Preserving the past, Recording the present, Informing the future

2001 Census Ethnicity Reports - Report on Coding of Any Mixed Background

2001 Census Ethnicity Reports - Report on Coding of Any Mixed Background

4. Text Descriptors

Table 2 (on the Tick and Text Data section of the report) shows that there were 9,776 cases in which some text was captured on the form. To make this text amenable to analysis, it has undergone some grooming. Grooming entailed a certain amount of coding afresh, but the aim was to distil the text entry or entries for each person into one or more descriptors of ethnicity. The text was groomed as follows.

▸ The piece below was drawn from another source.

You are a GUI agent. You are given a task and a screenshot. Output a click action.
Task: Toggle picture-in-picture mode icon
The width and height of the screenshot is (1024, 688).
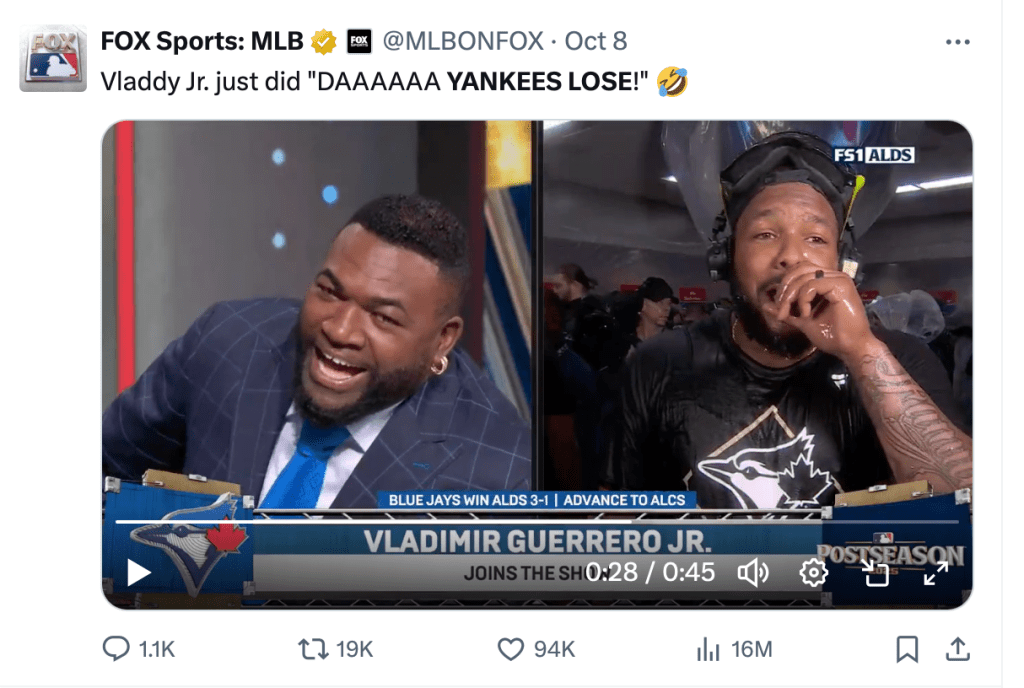coord(875,572)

  • Spelling was corrected.

  • The terms used were standardised e.g. adjectives were preferred to country names; also Scottish preferred to Scots; English to Anglo; Filipino to all variations of Philippines, etc. (even Filipina when the person was female). Some similes have certainly been left as separate descriptors e.g. Amerindian and native-American, Black-Caribbean and African-Caribbean, to leave the terms as close as possible to what the form-filler wrote.

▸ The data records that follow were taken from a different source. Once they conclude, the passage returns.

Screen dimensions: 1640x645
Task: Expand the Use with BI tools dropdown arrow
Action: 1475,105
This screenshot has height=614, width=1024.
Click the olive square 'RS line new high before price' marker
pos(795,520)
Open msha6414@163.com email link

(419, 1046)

  • Qualifying words such as ‘Half’ were transferred to a separate item in the analysis ‘type of descriptor’. Other such transformations were: ‘Mother English Father Nigerian’ became ‘English Nigerian’ with ‘Mother-Father’ in ‘type of descriptor’. Separating the information on ancestry from ethnic descriptors helps standardise the descriptors while keeping the information provided about a person’s particular ancestry.

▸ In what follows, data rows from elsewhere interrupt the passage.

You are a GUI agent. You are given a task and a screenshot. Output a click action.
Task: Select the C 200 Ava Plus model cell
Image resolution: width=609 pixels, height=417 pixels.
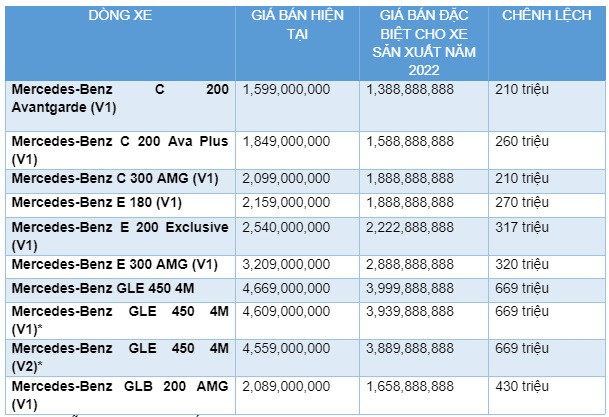pos(120,149)
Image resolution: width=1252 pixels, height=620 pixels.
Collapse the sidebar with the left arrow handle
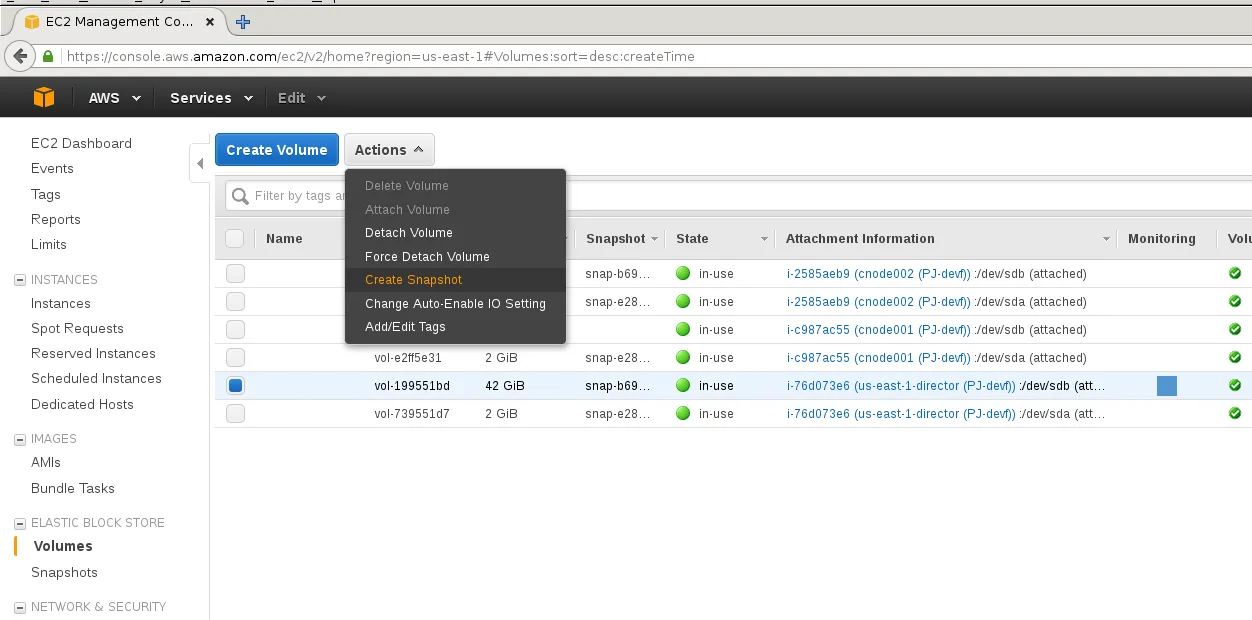[200, 163]
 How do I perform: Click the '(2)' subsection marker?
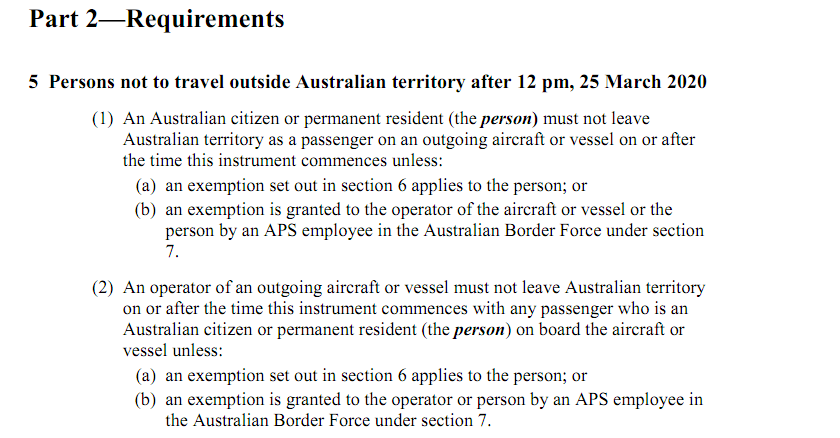102,288

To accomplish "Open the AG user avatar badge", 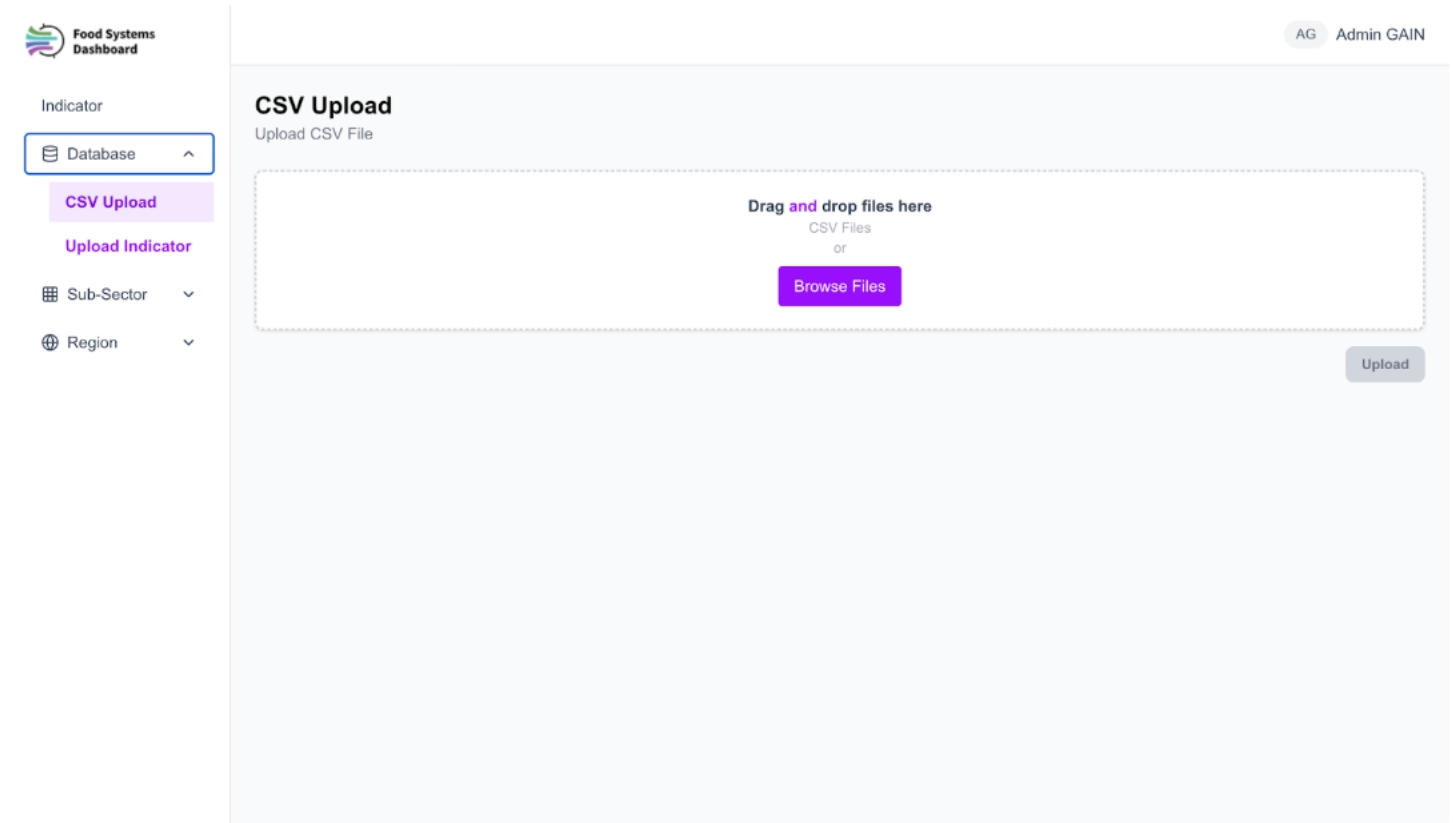I will point(1305,34).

  • Sometimes, although the person may be of mixed ethnicity, we are left with only one descriptor. For example ‘Half Jamaica’ will become a single descriptor of ‘Jamaican’, although ‘Half’ will appear in ‘type of descriptor’.

  • Combinations of terms were kept – and hyphenated - if one was seen as qualifying a descriptor rather than constituting a separate descriptor
    eg White-Scottish, Kurdish-Turkish, African-Caribbean.

  • The final stage of grooming was to remove duplicate descriptors that may have come from text written in several text boxes.